*** Begin section ***

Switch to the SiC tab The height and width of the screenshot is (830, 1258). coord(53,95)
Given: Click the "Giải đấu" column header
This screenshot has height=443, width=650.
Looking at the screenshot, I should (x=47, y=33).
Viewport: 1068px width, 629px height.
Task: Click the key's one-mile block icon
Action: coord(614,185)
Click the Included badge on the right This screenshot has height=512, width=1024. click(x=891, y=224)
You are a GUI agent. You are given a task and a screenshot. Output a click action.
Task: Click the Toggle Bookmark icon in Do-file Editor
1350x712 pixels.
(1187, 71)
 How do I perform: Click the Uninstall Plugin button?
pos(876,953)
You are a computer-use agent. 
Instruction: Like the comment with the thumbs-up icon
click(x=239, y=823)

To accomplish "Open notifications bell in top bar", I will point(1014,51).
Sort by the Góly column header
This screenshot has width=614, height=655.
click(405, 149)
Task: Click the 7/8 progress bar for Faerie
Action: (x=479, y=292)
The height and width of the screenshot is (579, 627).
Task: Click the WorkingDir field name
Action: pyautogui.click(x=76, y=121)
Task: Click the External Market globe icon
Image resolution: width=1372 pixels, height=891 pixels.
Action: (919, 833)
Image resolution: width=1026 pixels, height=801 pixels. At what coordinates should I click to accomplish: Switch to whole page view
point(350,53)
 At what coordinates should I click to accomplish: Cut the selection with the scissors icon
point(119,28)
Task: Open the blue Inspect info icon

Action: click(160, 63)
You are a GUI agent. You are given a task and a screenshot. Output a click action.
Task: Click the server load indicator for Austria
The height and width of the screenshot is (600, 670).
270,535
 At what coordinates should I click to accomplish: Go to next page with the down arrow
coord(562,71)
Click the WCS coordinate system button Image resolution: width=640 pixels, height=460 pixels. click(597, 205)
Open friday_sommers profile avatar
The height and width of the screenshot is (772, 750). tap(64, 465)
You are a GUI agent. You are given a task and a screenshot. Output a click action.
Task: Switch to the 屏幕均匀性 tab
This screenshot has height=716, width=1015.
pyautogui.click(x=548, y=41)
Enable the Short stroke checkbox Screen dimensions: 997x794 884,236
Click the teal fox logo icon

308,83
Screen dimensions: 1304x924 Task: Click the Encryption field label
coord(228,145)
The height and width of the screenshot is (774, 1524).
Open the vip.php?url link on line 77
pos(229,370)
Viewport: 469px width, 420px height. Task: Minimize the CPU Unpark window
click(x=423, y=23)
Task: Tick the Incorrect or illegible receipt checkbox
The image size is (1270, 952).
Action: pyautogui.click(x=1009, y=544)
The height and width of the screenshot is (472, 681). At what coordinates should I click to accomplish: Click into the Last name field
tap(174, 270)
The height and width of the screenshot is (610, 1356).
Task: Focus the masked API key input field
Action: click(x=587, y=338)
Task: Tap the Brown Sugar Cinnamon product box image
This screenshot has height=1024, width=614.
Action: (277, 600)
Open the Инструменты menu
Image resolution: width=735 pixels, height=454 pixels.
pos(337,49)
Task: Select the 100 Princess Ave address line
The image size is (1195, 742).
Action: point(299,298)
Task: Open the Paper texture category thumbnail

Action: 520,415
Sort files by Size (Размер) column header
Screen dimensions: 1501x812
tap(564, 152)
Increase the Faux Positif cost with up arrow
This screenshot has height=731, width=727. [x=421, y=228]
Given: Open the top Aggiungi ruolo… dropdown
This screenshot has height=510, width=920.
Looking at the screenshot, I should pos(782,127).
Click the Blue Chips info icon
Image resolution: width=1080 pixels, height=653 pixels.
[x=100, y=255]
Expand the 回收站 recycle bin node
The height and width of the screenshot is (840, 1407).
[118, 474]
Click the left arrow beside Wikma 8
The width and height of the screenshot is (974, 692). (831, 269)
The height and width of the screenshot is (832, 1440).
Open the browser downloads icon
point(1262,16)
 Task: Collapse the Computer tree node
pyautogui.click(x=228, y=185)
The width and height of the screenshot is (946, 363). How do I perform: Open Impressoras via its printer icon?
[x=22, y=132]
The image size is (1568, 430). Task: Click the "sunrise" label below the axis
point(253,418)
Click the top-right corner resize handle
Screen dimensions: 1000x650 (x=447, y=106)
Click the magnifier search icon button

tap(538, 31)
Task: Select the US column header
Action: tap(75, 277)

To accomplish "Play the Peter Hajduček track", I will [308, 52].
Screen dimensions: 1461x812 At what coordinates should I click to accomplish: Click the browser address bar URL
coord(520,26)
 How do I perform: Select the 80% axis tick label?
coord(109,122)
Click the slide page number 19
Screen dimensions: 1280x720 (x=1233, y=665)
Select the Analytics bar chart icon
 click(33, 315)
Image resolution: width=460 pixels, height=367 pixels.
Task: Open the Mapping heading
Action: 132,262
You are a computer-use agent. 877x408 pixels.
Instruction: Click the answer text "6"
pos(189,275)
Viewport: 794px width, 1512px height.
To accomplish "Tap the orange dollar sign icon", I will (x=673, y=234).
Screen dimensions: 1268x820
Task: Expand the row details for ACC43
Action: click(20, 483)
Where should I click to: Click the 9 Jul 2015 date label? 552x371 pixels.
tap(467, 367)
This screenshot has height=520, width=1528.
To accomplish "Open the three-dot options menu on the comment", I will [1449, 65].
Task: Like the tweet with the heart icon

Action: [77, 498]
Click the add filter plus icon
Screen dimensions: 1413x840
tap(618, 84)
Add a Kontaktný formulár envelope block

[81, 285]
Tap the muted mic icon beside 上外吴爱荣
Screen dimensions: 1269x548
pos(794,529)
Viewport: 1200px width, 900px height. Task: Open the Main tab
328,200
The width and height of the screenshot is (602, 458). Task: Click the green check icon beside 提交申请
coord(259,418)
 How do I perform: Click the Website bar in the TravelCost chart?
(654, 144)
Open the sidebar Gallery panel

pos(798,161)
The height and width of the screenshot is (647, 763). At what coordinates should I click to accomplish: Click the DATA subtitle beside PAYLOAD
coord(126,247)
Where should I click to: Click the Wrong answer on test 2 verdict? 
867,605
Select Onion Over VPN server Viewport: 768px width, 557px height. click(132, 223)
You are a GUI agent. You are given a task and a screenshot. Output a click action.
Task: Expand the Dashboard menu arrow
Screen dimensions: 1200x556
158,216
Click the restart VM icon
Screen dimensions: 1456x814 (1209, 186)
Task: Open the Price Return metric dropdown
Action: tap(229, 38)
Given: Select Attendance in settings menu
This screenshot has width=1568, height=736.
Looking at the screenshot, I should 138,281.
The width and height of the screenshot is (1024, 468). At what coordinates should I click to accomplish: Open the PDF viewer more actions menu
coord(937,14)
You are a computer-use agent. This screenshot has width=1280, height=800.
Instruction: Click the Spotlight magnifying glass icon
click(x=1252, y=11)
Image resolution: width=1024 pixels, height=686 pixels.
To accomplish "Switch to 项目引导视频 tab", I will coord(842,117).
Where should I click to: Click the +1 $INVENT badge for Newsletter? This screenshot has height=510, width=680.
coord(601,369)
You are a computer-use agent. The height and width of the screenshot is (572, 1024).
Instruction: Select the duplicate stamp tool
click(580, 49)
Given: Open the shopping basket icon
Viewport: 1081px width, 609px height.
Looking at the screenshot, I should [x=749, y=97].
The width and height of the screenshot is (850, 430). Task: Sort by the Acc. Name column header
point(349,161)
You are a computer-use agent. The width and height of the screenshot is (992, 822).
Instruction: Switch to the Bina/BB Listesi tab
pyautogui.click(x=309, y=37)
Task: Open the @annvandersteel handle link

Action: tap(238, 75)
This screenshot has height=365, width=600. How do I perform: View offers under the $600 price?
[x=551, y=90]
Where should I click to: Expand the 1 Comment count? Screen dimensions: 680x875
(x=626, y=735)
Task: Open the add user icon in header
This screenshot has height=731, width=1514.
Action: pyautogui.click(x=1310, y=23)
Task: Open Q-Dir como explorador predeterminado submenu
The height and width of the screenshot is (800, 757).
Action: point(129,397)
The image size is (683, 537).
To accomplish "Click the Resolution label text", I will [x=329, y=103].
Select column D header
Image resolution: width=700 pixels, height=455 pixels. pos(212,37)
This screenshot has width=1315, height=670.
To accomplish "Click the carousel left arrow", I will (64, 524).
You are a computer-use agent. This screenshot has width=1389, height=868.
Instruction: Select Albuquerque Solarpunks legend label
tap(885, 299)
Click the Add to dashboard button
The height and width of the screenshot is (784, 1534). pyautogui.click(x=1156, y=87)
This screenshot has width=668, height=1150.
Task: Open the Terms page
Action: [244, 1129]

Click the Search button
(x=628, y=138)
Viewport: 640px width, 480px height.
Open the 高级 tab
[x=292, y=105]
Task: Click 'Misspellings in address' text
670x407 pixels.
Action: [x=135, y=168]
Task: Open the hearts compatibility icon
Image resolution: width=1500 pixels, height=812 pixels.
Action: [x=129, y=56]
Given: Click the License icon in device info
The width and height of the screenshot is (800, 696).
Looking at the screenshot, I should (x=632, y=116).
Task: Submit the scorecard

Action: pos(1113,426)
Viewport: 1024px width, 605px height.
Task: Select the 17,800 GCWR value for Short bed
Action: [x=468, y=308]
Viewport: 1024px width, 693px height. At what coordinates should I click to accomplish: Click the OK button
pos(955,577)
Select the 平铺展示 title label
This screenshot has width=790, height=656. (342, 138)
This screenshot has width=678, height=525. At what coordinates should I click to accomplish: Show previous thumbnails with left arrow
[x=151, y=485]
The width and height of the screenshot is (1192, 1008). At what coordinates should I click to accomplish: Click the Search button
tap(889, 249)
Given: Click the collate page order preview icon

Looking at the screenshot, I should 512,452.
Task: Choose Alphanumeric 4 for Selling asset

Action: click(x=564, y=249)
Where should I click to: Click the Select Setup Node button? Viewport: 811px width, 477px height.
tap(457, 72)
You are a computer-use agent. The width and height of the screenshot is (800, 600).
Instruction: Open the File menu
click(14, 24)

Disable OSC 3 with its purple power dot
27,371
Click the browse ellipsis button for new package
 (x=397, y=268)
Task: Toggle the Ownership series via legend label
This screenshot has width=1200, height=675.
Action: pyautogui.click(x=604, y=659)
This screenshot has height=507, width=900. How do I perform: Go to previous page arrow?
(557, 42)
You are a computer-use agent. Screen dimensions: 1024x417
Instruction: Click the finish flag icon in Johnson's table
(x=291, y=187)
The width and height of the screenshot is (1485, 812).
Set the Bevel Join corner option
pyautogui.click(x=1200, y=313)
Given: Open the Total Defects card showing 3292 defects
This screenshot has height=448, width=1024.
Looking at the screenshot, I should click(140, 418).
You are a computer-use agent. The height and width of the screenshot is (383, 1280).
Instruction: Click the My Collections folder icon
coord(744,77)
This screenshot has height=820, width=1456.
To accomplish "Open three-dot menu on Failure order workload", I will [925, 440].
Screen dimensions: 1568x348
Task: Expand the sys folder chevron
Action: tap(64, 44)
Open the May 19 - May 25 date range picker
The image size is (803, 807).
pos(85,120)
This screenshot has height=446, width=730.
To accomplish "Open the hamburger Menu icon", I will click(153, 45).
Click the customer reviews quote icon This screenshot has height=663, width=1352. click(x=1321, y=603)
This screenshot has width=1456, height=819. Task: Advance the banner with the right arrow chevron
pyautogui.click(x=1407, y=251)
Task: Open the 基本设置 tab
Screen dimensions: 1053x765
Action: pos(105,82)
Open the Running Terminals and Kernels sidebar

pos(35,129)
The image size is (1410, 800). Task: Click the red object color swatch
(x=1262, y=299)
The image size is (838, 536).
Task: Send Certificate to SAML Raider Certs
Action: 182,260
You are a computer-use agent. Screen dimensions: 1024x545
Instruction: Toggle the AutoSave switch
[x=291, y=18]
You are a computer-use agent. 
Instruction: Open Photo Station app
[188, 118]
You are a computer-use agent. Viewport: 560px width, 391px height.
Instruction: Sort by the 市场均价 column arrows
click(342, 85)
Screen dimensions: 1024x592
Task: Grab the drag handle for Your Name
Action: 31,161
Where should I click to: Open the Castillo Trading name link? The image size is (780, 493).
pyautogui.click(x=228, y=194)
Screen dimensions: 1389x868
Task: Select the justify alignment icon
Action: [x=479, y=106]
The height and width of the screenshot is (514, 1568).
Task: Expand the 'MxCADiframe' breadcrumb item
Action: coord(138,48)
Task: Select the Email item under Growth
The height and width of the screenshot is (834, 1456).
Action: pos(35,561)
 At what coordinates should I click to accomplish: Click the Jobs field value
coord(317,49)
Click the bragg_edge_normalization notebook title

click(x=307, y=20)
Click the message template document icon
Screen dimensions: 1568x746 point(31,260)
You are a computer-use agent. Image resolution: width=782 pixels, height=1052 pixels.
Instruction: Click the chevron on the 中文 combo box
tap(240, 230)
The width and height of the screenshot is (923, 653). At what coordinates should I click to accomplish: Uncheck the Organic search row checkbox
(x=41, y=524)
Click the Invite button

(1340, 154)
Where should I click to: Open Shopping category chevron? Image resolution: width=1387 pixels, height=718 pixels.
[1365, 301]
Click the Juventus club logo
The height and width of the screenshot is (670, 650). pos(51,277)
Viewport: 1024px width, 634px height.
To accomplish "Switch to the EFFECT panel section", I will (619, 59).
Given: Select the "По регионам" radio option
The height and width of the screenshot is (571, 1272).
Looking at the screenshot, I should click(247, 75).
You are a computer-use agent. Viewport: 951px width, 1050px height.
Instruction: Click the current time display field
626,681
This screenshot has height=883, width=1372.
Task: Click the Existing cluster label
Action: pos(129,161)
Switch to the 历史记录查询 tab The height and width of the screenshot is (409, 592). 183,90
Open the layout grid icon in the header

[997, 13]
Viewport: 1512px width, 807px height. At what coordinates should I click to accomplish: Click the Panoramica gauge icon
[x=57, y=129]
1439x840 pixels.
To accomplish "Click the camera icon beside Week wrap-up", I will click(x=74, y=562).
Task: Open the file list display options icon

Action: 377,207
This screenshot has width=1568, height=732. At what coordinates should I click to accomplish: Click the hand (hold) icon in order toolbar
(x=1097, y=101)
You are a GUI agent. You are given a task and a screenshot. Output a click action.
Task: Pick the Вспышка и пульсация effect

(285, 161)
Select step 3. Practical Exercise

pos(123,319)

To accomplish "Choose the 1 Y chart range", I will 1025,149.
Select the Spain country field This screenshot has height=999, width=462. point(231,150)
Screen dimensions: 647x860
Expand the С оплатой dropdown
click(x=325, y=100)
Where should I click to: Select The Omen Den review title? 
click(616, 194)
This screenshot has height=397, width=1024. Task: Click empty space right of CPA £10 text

*** End section ***

Across the material, report every line that has the word "server".

• **Response box**:
Task: Click the server load indicator for Austria
Select Onion Over VPN server Viewport: 768px width, 557px height. click(132, 223)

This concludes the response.